Your objective:
Copy exactly the line containing "You are a GUI" and all the lines that follow it to the end of the records, minus the pictures.

Records provided:
[Start of section]
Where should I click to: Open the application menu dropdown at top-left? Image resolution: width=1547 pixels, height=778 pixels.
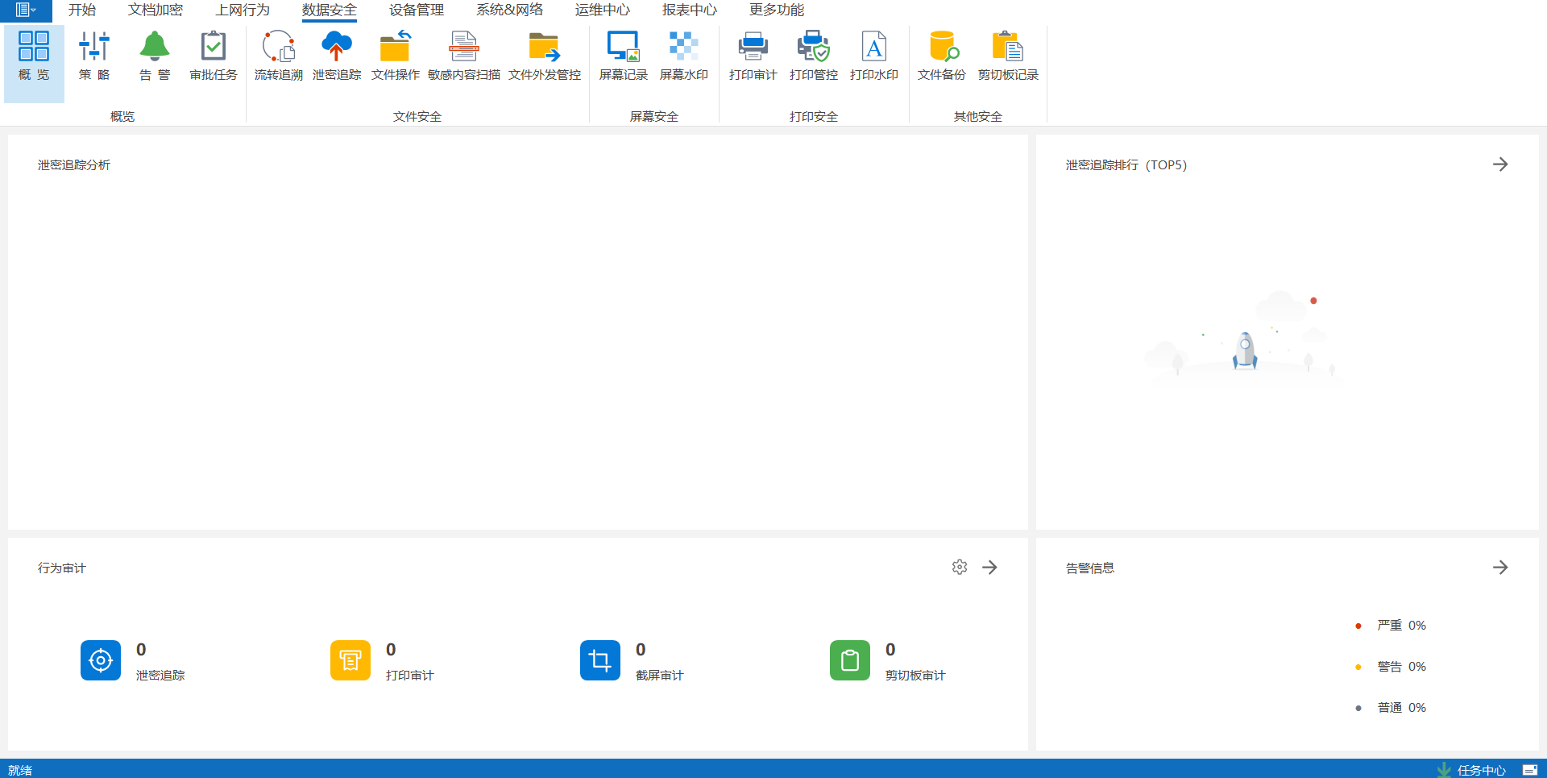26,10
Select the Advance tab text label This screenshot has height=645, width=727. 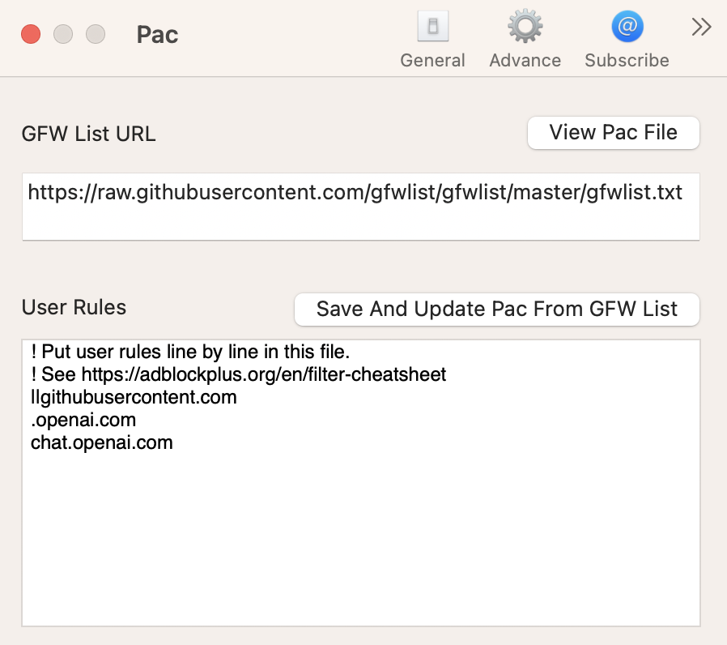pyautogui.click(x=525, y=61)
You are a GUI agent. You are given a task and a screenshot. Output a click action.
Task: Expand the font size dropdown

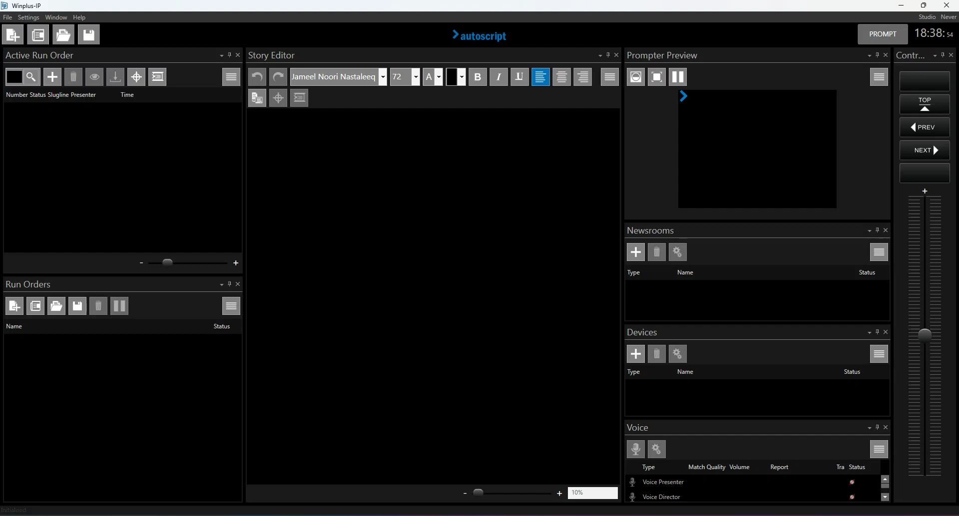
[End of section]
Problem solution:
You are a GUI agent. You are given a task and a screenshot. Output a click action.
Task: Expand the font size dropdown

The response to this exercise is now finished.